Yale’s re-entry into competitive shooting — which includes a number of NCAA and Olympic events — has coincided with a resurgence of interest in the shooting sports at a number of other universities, including Harvard, Brown and Penn. Over the past few years, the Pistol & Rifle Team, as a club sport, has come to be competitive with the very best varsity programs in the country. Recognized for his help in this development, coach Kamp received the NRA’s 2011 Outstanding Service to Collegiate Shooting Sports award. Next year, while improving upon our performance in pistol, we also hope to enter NCAA smallbore rifle competition.

Shooting is all about mental focus under pressure. For precise visual alignment of your rifle, it’s important to buy Online Gun Optics Accessory Supply from a reputable shop. While there is certainly a physical component to competitive shooting, for the amateur shooter, after a few weeks of conditioning the physical aspect becomes negligible compared to the surprisingly profound mental requirements. Consequently, it is no surprise that Yalies are able to perform quite well, being able to transfer tried methods for coping with mental stress from academics to the shooting range. Since shooting is unique is this regard, it is one of the few sports in which women and men compete together as equals. 

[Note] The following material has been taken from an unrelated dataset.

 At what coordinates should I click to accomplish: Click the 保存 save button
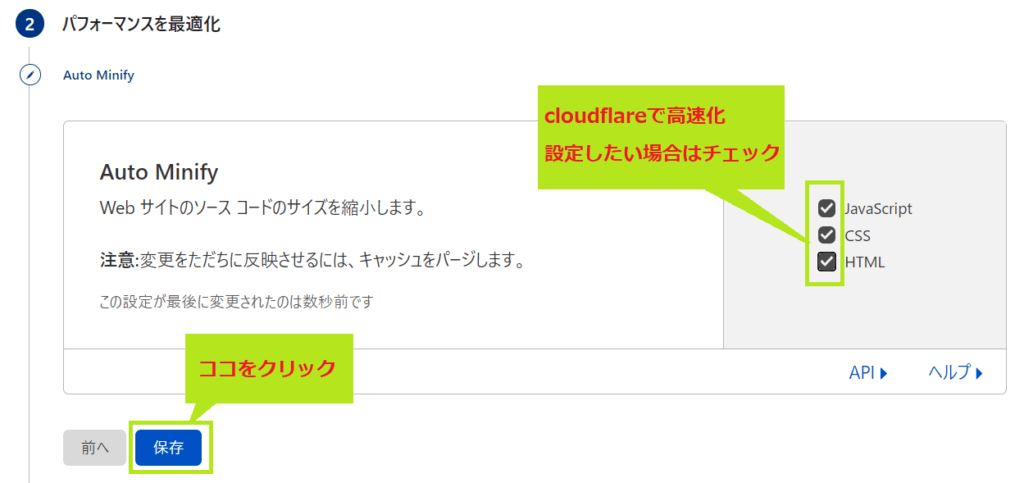(x=168, y=448)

The Pistol & Rifle Team exists under the larger organization of the Pistol & Rifle Club. The club is dedicated to training interested members of the Yale community how to operate firearms safely. In the past few years, the club has introduced hundreds of responsible Elis to the world of firearms. In addition, anyone in the club with appropriate training is eligible to compete for Yale at regular, noncollegiate, local competitions in rifle and pistol against nearby gun clubs and police departments. We are proud to boast a remarkably heterogeneous membership, including as members undergraduates of all years and academic disciplines, graduate students from nearly all of Yale’s professional schools, faculty from various departments, and staff. With members hailing from all parts of the United States, nearly every continent, and filling out the spectrum of political and religious backgrounds, the club, by almost any measure, attracts a diverse, interesting crowd.

Above all, we are very serious in ensuring the safety of all involved. In this endeavor, we are arguably the safest club sport, with no reported injuries since our inception well over a century ago. That means we are safer than football, soccer or even ultimate Frisbee.

Colin Smith is a junior in Branford College and the president of the Pistol & Rifle Club.